John, il mio John.” Fu la risposta di Sherlock, mentre, ridendo, lo abbracciava stretto e se lo tirava addosso. John iniziò a ridere anche lui, lo abbracciò stretto e lo baciò di nuovo.

In silenzio, senza lasciarsi le mani per più di qualche secondo, si trasferirono in camera, la loro camera, Sherlock sapeva che John era esausto e lui in quel momento non aveva alcuna intenzione di lasciarlo andare fuori dalla sua portata.

Sotto le coperte, Sherlock assaporò la sensazione di poter di nuovo accedere a tutta la sua testa, stendendosi quasi sopra il dottore, sopra suo marito, e continuando a guardarlo. John ricambiò lo sguardo, sorridendo come ubriaco, e gli diede un altro bacio. E poi scoppiò a ridere.

 “John, che cos’è che trovi così ilare proprio orai?” chiese il consulente detective, mettendosi a ridere anche lui.

“Ti rendi conto che la memoria ti è tornata dopo che ti ho baciato?” gli fece notare John, scostandogli dalla fronte un ricciolo ribelle.

“Aha.

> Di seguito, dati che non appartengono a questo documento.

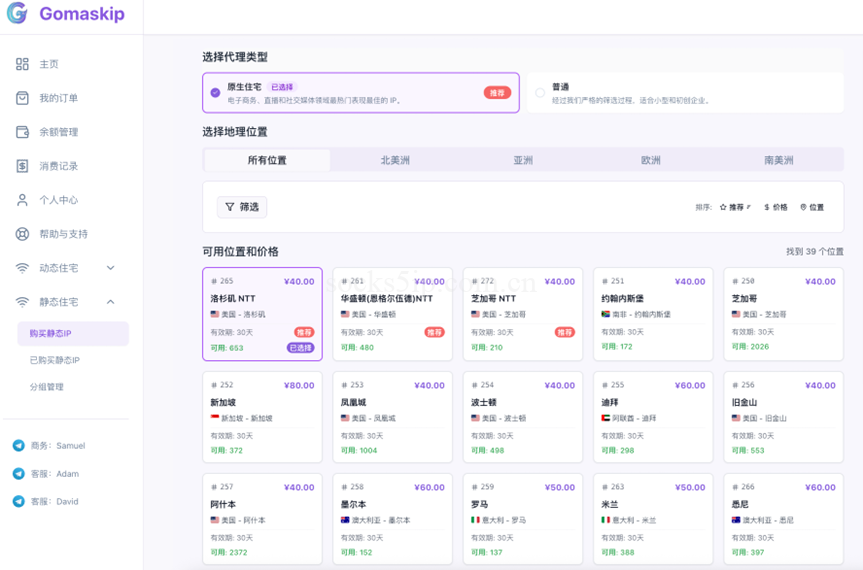Click the Gomaskip logo icon
The image size is (863, 570).
(17, 14)
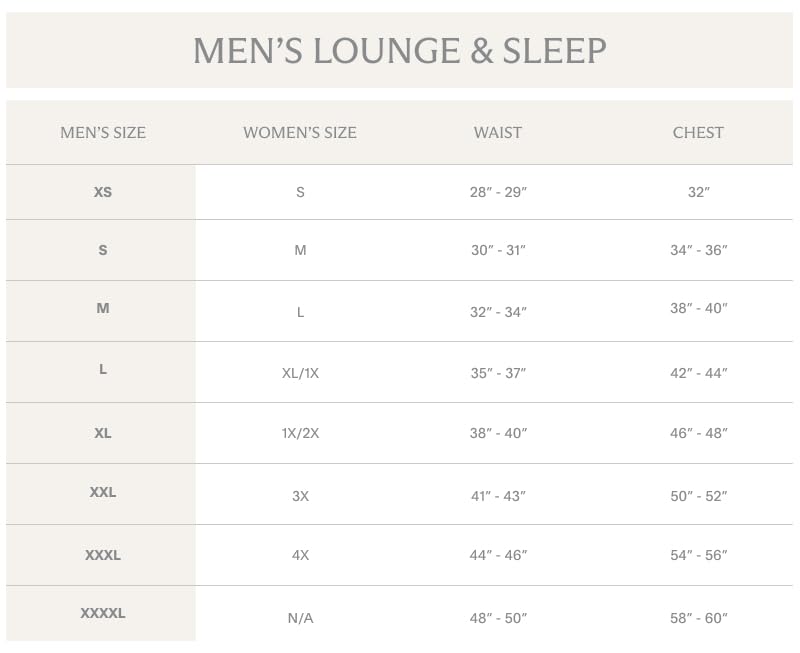Click the 48″ - 50″ waist cell
Screen dimensions: 800x653
(x=498, y=618)
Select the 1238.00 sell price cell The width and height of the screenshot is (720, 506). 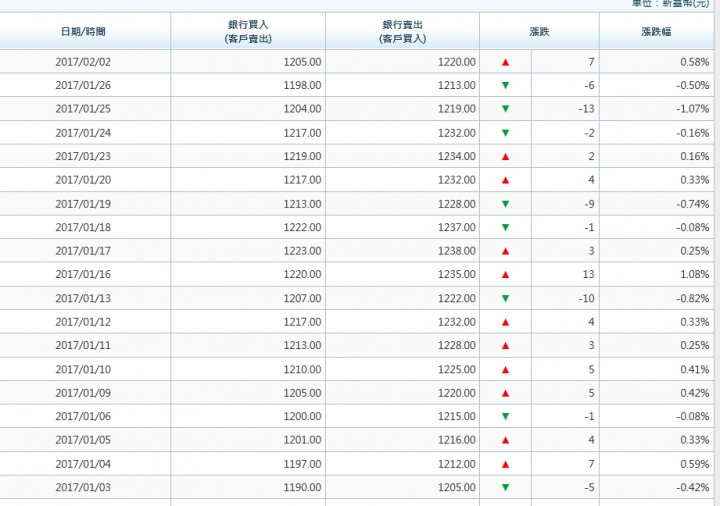(x=456, y=251)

Un gesto che ha attivato contemporaneamente i centri mnemonici visivi, uditivi, tattili, olfattivi e gustativi, sbloccando l’ala nord.” Rispose seriamente Sherlock. John continuò a ridere. “Allora?”

“No è che… praticamente… sei una principessa Disney. Salvato dal bacio del vero amore.”

“Tu e le tue sciocche fiabe infantili.” Rise Sherlock.

“Aspetta che lo racconti agli altri…” lo sfidò John. Sherlock alzò gli occhi al cielo, e lo baciò di nuovo, per lunghi minuti.

“Magari riesco a fartelo dimenticare…” gli disse, dopo il lungo bacio, con la voce più bassa di un’ottava.

“Puoi sempre provare…” rispose John, divincolandosi leggermente sotto di lui, e tirandoselo di nuovo vicino per baciarlo, “Puoi sempre provare…”

***

Il giorno dopo

Se non altro, il fatto che Sherlock avesse recuperato la memoria aveva permesso a John di non fargli scoprire la festa a sorpresa. Il giorno dopo, a pranzo, si trovarono tutti a casa di Mrs. Hudson, dove la padrona di casa, suo fratello, Gary (Greg! Aveva detto John, ridendo), Molly, Mary e Anthea gli augurarono buon compleanno. Sarebbe dovuto essere più infastidito dalla festa, ma era troppo impegnato a baciare John per ringraziarlo del regalo. Le esclamazioni dei loro amici che festeggiavano il ritorno della sua memoria erano, per una volta, gradite. Perfino le risate quando, alla domanda di Mrs. Hudson su come fosse successo, John aveva risposto “Sherlock è una principessa Disney”.